Added: 2nd July 2021 by Royal Marsden NHS Foundation Trust
To accelerate research and improve patient outcomes, the world’s first centre for recurrent head and neck cancer has been launched at The Royal Marsden NHS Foundation Trust thanks to Royal Marsden Cancer Charity funding.
The International Centre for Recurrent Head & Neck Cancer (IReC) brings together a team of world-class clinicians and researchers to advance research into the disease. IReC also aims to set international standards in the curative treatment, palliation, and supportive care of recurrent head and neck cancer to improve patient outcomes in the UK and beyond.
To help achieve these objectives, IReC has today announced a series of initiatives including:
New hospital staff, including three PhD research fellows, trial managers, a clinical trial nurse and a data manager, are also being funded to increase research capacity.
Head and neck cancer is an umbrella term for cancers of the nose, mouth, throat, voice box, thyroid and salivary glands. It is the 8th most common form of cancer in the UK with over 12,000 cases diagnosed each year. It is estimated that between 20% and 40% of head and neck cancers will return after treatment and, in England, between 28% and 67% survive their disease for five years or more.

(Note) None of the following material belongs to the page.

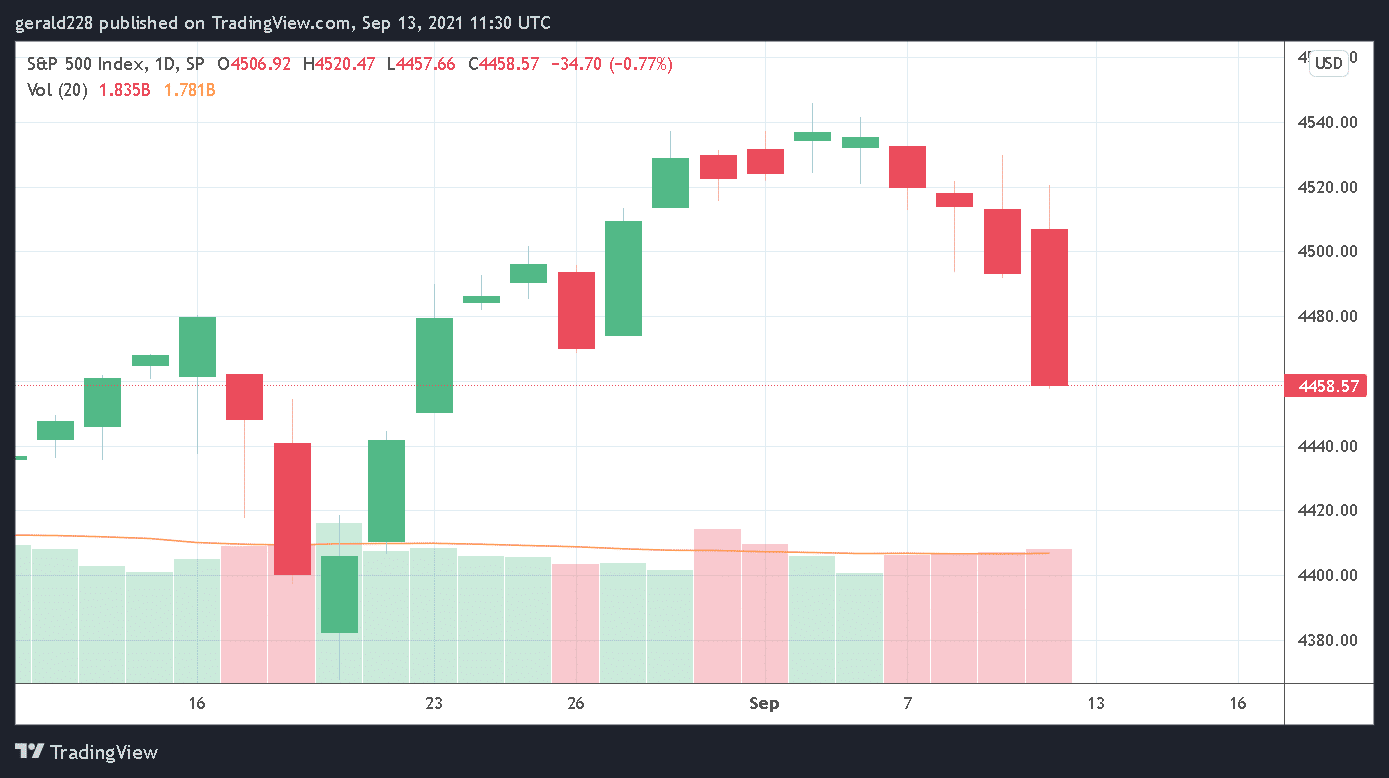Select the last large red candlestick
This screenshot has height=778, width=1389.
(1049, 307)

Over the next ten years, IReC aims to launch more ambitious projects to improve outcomes for patients in the UK and internationally. This includes the creation of an international network of centres to rapidly roll out clinical trials and a genomics hub to enhance diagnostics and offer personalised treatment.
IReC is being funded by The Royal Marsden Cancer Charity thanks to the generous support of Charles Wilson and Dr Rowena Olegario, and Keith and Isabelle McDermott.
IReC Director Professor Vinidh Paleri, Consultant Head and Neck Surgeon at The Royal Marden, said:
“Treating recurrent head and neck cancer is incredibly challenging as these patients have already been treated, often with surgery and radiotherapy, which can cause anatomical changes, scarring, and impaired healing. This means successfully treating the disease requires access to multi-specialty expertise, the latest drugs and surgical technology.
“However, patients with recurrent head and neck cancer in the UK face inconsistent access to treatment, with many treated palliatively not curatively. We also don’t know enough about the disease’s incidence or outcomes as national databases do not provide this information in detail, unlike for primary cancers.
“Through IReC, we aim to transform the treatment and care of recurrent head and neck cancer. From building a better understanding of how the disease is managed across the UK through a national registry, to funding research into novel treatments and minimally invasive surgery, our work will drive better outcomes for patients at The Royal Marsden and across the world.”
Royal Marsden patient Mark Fuller, 60 from Surrey, was diagnosed with recurrent throat cancer in 2019 and treated with robotic surgery at The Royal Marsden, after doctors initially thought treatment would not work. Two years later, Mark is cancer-free. He said:
“I was initially diagnosed with throat cancer in 2016 and was treated at the hospital with chemotherapy and radiotherapy. Unfortunately, three years on I noticed an orange lump at the back of my tongue after having a sore throat. My GP referred me back to the hospital where it was confirmed I had stage 4 cancer, with my medical team initially thinking palliative care was the only option.
“However, Professor Paleri decided that the cancer was potentially operable, and my surgery was scheduled for 2 June. I was told that, if the robot couldn’t remove all of the tumour, they would need to cut my jaw open. I had visions of looking like the monster from Predator, so I was relieved to wake up from the 14-hour surgery and find my chin was intact.
“After the operation, I was in hospital for eleven days and within three weeks I played my first round of golf. As my tongue is now smaller – a chunk of my leg was used to rebuild it – my speech and swallowing was affected. I’ve gradually improved though ‘k’ and ‘e’ sounds are difficult, so I struggle to say words like ‘keys’ and ‘cleaning’ – which is challenging as I work in property management! “I owe my life to Professor Paleri and his exceptional team at The Royal Marsden, and I hope IReC will ensure many more people with recurrent head and neck cancer will benefit from innovative research and treatment.”
Charles Wilson, former Booker CEO and the founding donor of IReC, said:
“Having been diagnosed with throat cancer three years ago, it is a privilege to support Professor Vinidh Paleri and his amazing team in helping found the International Centre for Recurrent Head & Neck Cancer. The need is great and the analytical, surgical and clinical expertise at The Royal Marsden is mind-blowing. The research could make a huge difference to patients around the world.”
The Royal Marsden’s Head and Neck Unit is one of the largest of its kind in Europe and has helped to pioneer many advances in the management of recurrent head and neck cancer over the last two decades. This includes leading practice-changing international trials on immunotherapy as well as developing new robotic surgical procedures to treat the disease.